--- Begin INPUT ROWS ---

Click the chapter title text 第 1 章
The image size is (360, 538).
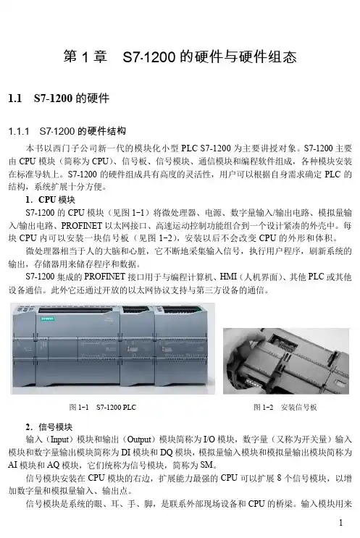(85, 56)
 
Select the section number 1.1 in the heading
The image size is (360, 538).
(15, 98)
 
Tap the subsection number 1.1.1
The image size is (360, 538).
(19, 131)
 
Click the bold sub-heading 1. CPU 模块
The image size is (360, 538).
(50, 200)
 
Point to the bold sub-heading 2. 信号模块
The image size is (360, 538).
(49, 427)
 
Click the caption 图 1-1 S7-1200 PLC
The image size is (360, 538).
(103, 407)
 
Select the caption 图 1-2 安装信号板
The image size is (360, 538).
(285, 407)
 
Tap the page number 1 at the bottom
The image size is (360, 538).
(340, 523)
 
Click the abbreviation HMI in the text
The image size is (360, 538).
(228, 277)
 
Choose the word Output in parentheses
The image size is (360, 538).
(139, 440)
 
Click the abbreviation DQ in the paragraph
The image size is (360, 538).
(166, 453)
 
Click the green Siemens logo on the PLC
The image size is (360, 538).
(47, 319)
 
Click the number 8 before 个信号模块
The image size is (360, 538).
(279, 478)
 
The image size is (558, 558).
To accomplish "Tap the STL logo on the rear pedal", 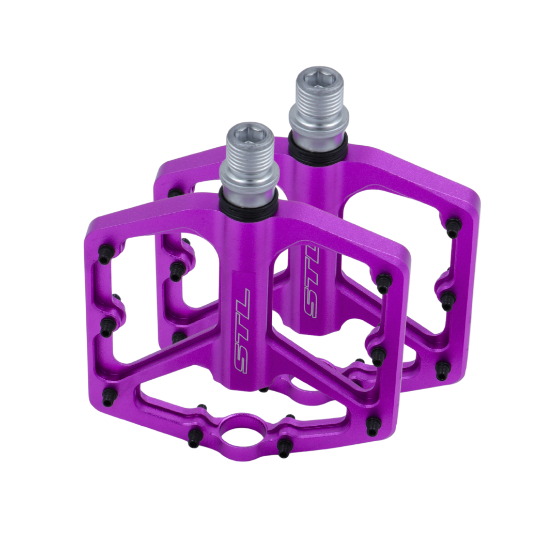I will (x=311, y=281).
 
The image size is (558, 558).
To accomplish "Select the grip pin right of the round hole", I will (x=284, y=446).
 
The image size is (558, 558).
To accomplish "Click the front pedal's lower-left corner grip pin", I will (x=109, y=397).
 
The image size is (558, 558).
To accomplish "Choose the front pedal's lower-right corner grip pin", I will (x=373, y=426).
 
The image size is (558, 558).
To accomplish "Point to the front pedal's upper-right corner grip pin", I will (x=383, y=283).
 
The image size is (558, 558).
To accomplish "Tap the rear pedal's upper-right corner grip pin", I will (x=453, y=227).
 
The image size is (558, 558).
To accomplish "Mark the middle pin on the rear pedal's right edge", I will (x=448, y=300).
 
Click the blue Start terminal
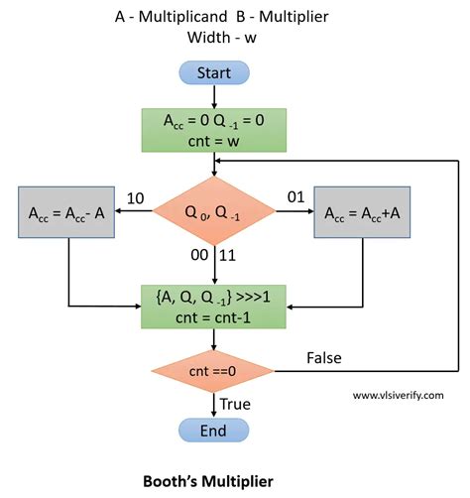(x=214, y=73)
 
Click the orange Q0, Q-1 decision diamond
(x=214, y=212)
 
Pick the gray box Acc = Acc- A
(x=68, y=212)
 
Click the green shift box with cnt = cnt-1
(x=214, y=305)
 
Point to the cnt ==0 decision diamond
(x=214, y=371)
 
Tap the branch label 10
(x=137, y=199)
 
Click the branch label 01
(x=294, y=199)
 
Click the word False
(x=324, y=356)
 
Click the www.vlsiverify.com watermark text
(x=399, y=395)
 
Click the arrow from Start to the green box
(x=214, y=96)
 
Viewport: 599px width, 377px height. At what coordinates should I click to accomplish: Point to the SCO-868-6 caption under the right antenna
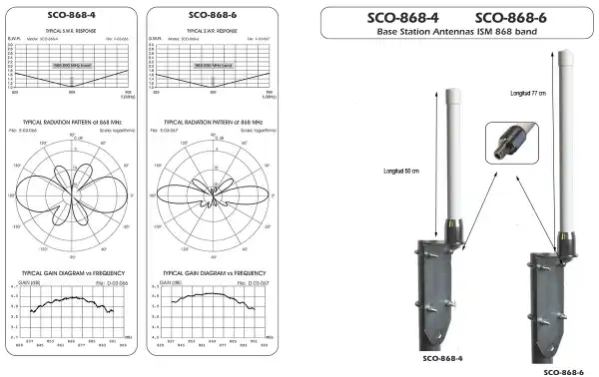click(x=559, y=370)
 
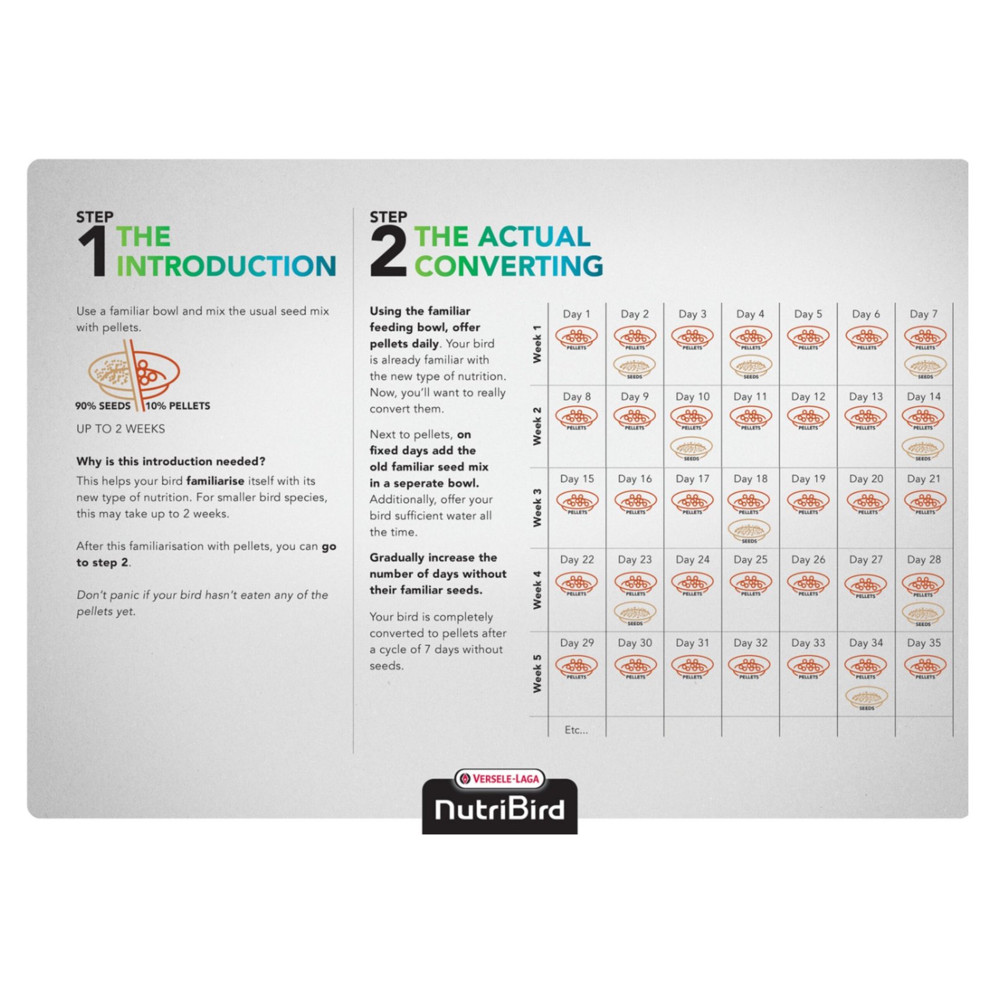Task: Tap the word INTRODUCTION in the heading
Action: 226,266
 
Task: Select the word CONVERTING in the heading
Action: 508,266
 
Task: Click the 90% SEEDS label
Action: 103,406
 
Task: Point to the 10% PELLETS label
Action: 178,406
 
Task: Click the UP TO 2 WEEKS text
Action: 120,429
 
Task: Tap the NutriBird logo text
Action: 500,809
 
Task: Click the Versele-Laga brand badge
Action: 500,778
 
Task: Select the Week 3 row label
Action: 537,508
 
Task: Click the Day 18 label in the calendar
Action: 750,479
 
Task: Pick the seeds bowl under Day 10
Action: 692,447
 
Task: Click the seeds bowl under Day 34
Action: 866,697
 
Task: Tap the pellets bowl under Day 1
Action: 577,338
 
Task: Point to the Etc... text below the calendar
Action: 576,730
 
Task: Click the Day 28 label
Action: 923,559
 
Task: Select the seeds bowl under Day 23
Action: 634,613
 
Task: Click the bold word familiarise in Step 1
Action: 215,481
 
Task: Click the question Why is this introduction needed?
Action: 171,461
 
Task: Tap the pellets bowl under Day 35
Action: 925,667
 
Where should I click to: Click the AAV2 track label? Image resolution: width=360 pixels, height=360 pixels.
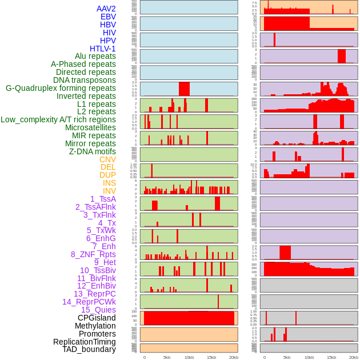pos(106,9)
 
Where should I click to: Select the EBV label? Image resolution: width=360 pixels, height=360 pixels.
pos(108,17)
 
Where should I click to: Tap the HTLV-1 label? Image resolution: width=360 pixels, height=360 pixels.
pos(103,49)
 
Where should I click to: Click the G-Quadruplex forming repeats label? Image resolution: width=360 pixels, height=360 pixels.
pos(61,88)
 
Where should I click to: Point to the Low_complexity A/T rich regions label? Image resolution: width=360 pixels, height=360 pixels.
pos(58,119)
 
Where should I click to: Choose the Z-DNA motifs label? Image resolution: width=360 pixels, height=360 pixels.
pos(93,151)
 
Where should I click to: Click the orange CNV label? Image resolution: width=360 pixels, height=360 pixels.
pos(107,159)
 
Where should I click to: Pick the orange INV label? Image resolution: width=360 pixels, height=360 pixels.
pos(109,191)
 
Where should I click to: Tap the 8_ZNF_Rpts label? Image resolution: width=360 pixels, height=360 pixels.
pos(93,254)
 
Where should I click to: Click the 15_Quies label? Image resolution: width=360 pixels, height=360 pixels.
pos(98,310)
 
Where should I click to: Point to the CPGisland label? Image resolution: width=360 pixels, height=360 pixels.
pos(97,318)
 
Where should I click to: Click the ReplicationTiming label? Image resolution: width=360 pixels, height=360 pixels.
pos(84,342)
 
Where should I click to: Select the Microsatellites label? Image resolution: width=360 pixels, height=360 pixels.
pos(90,127)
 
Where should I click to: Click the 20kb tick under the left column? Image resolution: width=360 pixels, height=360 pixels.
pos(233,357)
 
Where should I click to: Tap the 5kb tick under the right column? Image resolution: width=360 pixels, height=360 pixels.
pos(286,357)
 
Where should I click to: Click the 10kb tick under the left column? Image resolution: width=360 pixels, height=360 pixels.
pos(189,357)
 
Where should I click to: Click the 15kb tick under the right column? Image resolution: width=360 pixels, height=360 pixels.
pos(331,357)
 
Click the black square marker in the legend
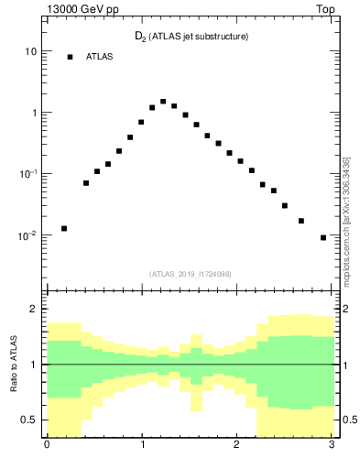pos(70,57)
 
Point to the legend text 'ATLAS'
pos(99,57)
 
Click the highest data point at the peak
pos(163,102)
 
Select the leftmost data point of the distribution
pos(64,228)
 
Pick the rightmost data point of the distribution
pos(323,237)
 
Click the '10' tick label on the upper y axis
pos(30,52)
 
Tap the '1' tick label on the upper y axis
pos(33,114)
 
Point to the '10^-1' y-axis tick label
pos(28,174)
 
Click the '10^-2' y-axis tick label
pos(28,235)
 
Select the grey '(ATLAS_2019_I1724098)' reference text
pos(191,273)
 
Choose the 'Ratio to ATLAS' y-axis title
pos(12,364)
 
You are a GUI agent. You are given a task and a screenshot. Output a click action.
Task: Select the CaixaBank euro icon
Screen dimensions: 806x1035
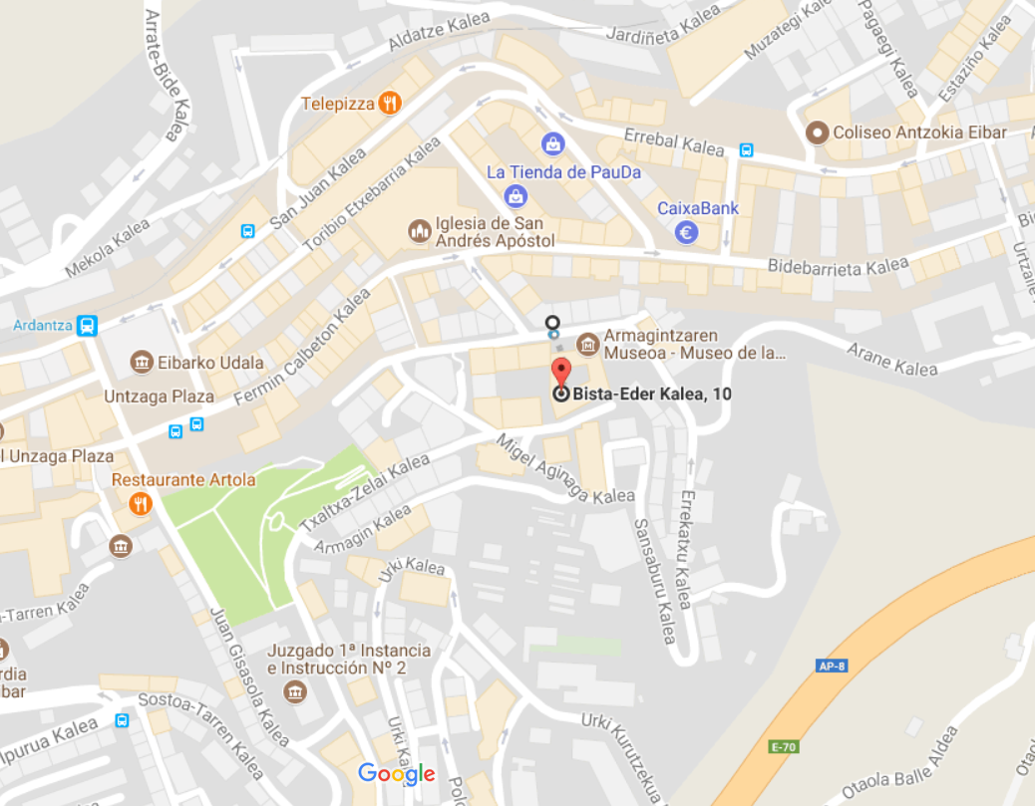(685, 233)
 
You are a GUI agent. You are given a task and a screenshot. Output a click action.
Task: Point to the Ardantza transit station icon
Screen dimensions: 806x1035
(87, 325)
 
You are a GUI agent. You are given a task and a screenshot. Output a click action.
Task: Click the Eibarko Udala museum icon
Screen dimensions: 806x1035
(142, 362)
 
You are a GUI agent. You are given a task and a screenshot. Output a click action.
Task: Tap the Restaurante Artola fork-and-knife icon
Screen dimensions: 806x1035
(141, 504)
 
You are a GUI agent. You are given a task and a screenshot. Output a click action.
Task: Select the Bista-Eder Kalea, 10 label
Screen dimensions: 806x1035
(652, 395)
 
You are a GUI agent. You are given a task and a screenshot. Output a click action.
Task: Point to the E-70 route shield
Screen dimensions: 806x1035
(785, 746)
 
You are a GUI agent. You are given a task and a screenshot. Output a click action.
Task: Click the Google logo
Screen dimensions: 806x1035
(397, 773)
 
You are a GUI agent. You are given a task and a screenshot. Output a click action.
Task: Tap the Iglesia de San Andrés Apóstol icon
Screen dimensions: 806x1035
(420, 231)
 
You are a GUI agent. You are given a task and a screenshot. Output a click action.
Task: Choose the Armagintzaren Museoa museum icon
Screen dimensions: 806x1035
(587, 345)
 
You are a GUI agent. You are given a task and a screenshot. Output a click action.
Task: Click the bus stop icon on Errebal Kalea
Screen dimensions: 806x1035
(746, 150)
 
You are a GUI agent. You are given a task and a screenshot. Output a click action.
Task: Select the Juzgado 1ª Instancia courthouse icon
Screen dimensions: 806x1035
(295, 690)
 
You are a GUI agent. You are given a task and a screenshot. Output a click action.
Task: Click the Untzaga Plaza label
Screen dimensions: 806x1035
(159, 397)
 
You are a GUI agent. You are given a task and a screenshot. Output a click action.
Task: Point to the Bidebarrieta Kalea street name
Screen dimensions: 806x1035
(838, 266)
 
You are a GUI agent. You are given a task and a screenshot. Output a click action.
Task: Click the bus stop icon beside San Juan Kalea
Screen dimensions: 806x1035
(247, 231)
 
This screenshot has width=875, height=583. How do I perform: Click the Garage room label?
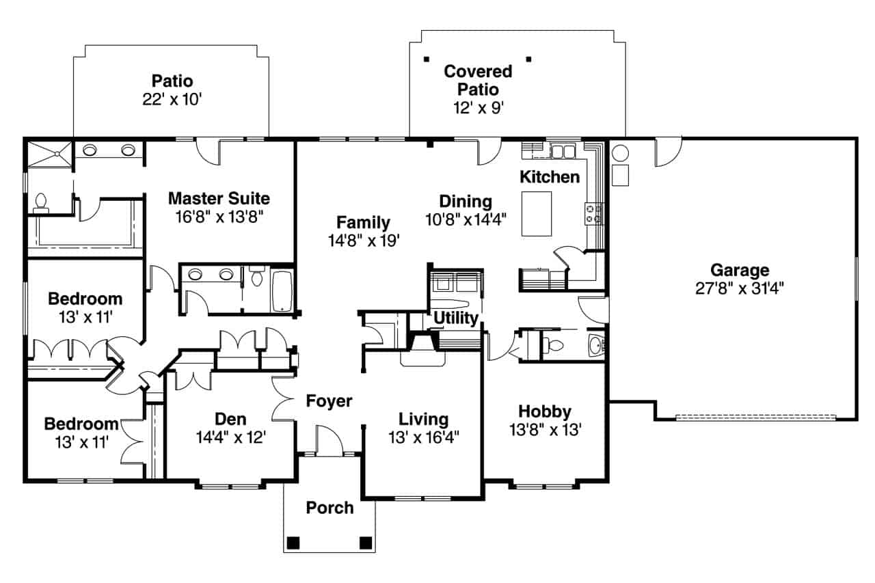click(x=739, y=270)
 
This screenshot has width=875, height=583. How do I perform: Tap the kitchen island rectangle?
click(x=537, y=213)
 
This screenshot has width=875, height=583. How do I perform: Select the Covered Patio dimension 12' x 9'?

--- End INPUT ROWS ---

> _STATED GOAL_
Please output everything from the line containing "Where should I click to: Click the 15kb" down to the line containing "pos(163,102)", both included, as a JSON list of strings with one string per line. Skip blank lines and leave out the pictures.

> _OUTPUT FOR THIS TASK_
[
  "Where should I click to: Click the 15kb tick under the right column? Image resolution: width=360 pixels, height=360 pixels.",
  "pos(331,357)",
  "Click the black square marker in the legend",
  "pos(70,57)",
  "Point to the legend text 'ATLAS'",
  "pos(99,57)",
  "Click the highest data point at the peak",
  "pos(163,102)"
]